At the start of the meeting, Acting President Kan Naoto (Countermeasures
Headquarters Adviser) said that "we set up a Strategy Headquarters on this
issue in the belief that it is a major threat on a par with nuclear weapons
and terrorism. We hope this will be a meaningful meeting and would like to
hear your frank opinions."
Nippon Keidanren told the strategy headquarters that they had established
the Global Environmental Charter in 1991 to reflect the importance of
achieving both environmental preservation and economic growth. They also
explained the desire to spread Japanese energy-conserving and low-carbon
technology to other countries in the belief that all nations should
participate in anti-global warming efforts. Nippon Keidanren presented with
concrete examples of measures to combat global warming in the steel-making
The FEPC reported on demand-side initiatives to improve efficiency and
release less carbon dioxide, such as energy-efficient water heaters and
electric vehicles, in addition to technological developments on the supply-side.
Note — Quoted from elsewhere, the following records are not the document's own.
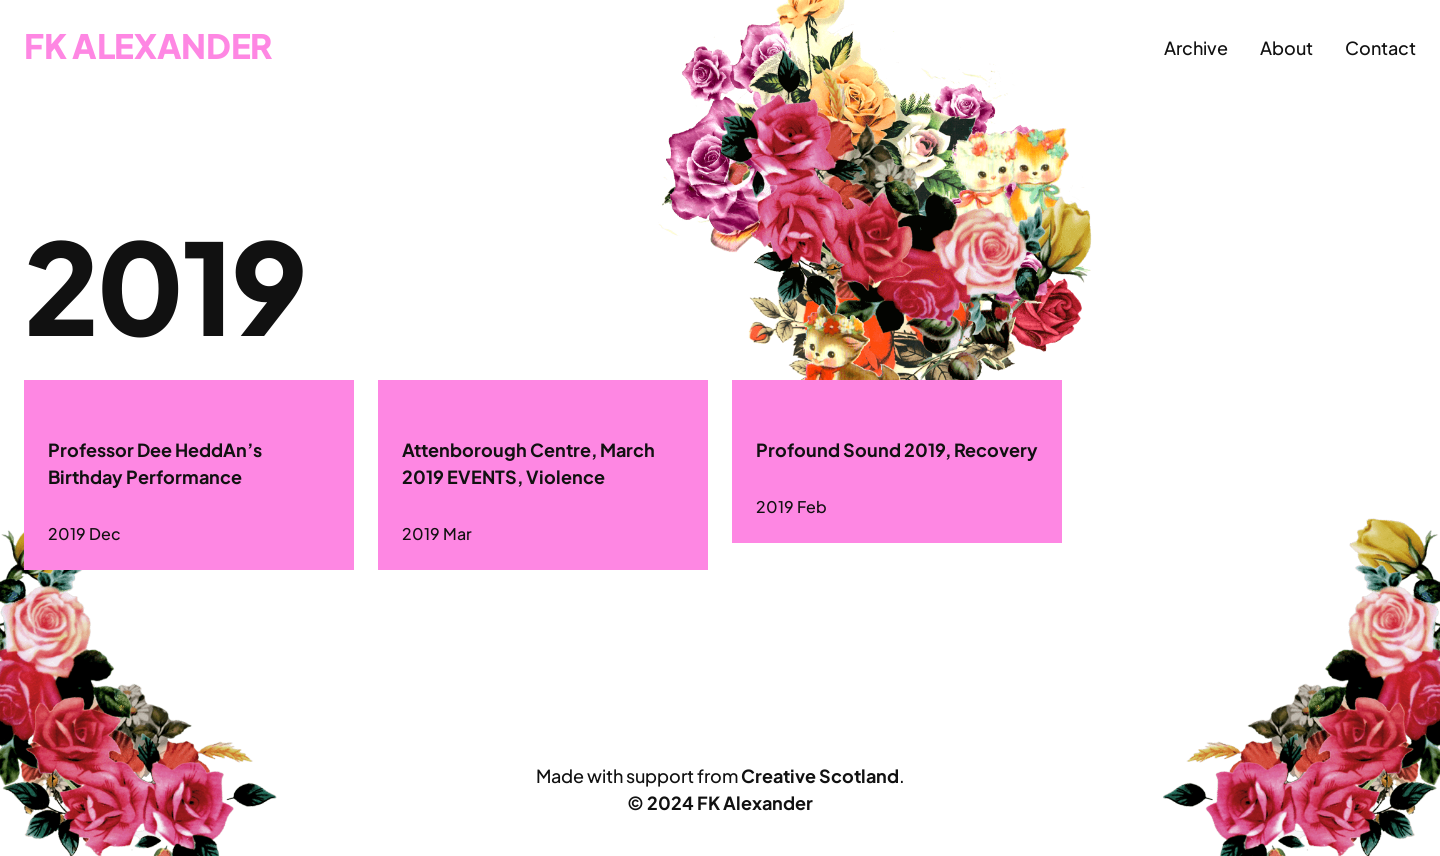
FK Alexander (148, 45)
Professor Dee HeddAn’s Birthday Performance (155, 463)
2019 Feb (791, 506)
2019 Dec (84, 533)
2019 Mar (437, 533)
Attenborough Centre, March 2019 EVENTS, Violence (528, 463)
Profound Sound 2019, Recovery (897, 449)
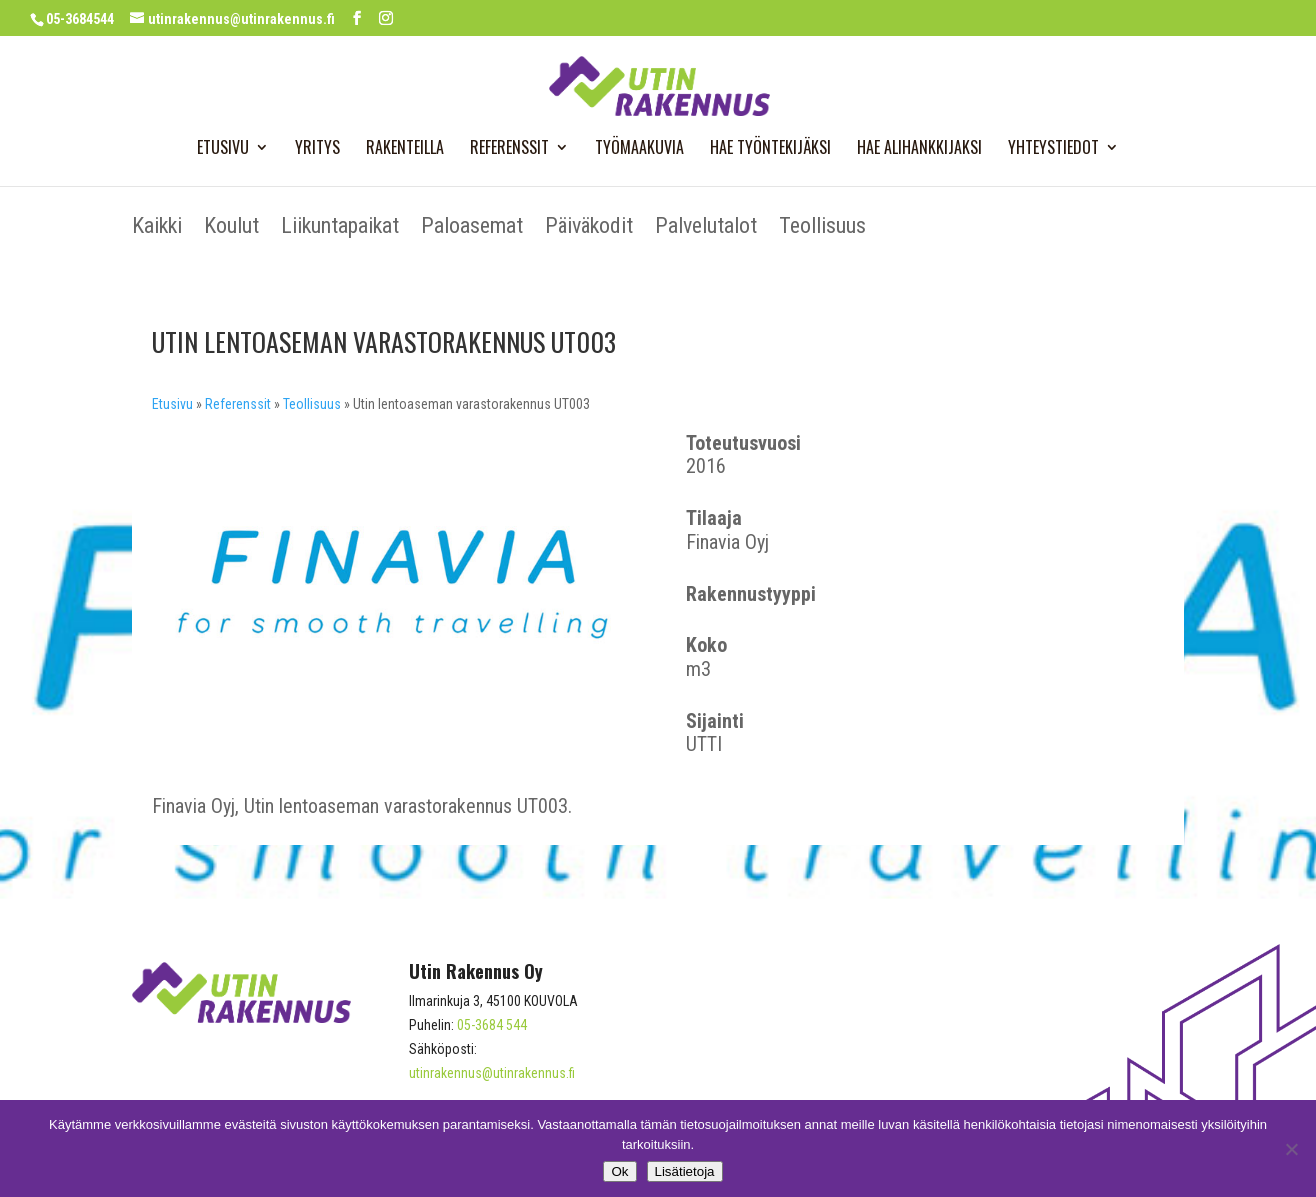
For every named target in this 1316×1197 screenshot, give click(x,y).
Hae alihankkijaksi (919, 149)
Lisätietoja (685, 1171)
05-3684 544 (492, 1025)
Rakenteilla (405, 149)
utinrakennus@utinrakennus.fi (492, 1073)
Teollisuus (822, 228)
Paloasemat (472, 228)
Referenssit (509, 149)
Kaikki (157, 228)
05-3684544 (80, 19)
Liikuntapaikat (340, 228)
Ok (619, 1171)
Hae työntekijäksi (770, 149)
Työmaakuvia (639, 149)
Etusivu (223, 149)
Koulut (231, 228)
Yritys (317, 149)
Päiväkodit (589, 228)
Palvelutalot (706, 228)
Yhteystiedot (1053, 149)
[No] (1291, 1149)
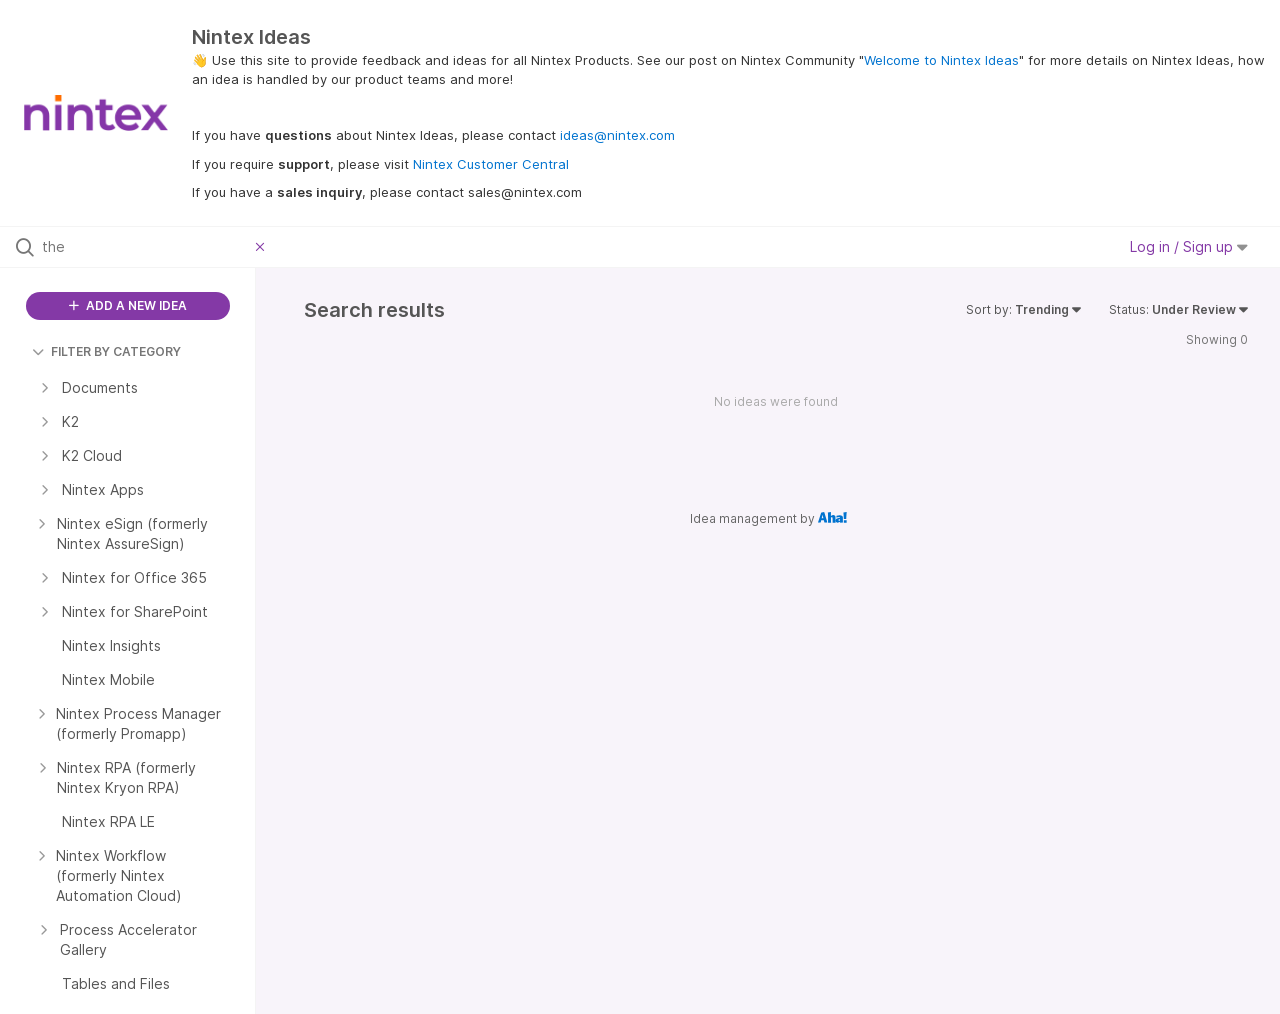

Participating DPJ members agreed on the importance of having all countries
participate in measures to combat global warming and thanked both
organizations for their informative and concise presentations. Some members
called for precautions to ensure that emissions trading is not used the
speculative purposes while other members said they would also like to see
information on international coordination in the fight against global
warming in industries other than the steel industry.
Nippon Keidanren agreed that speculative emissions trading risked
preventing carbon dioxide emissions reductions.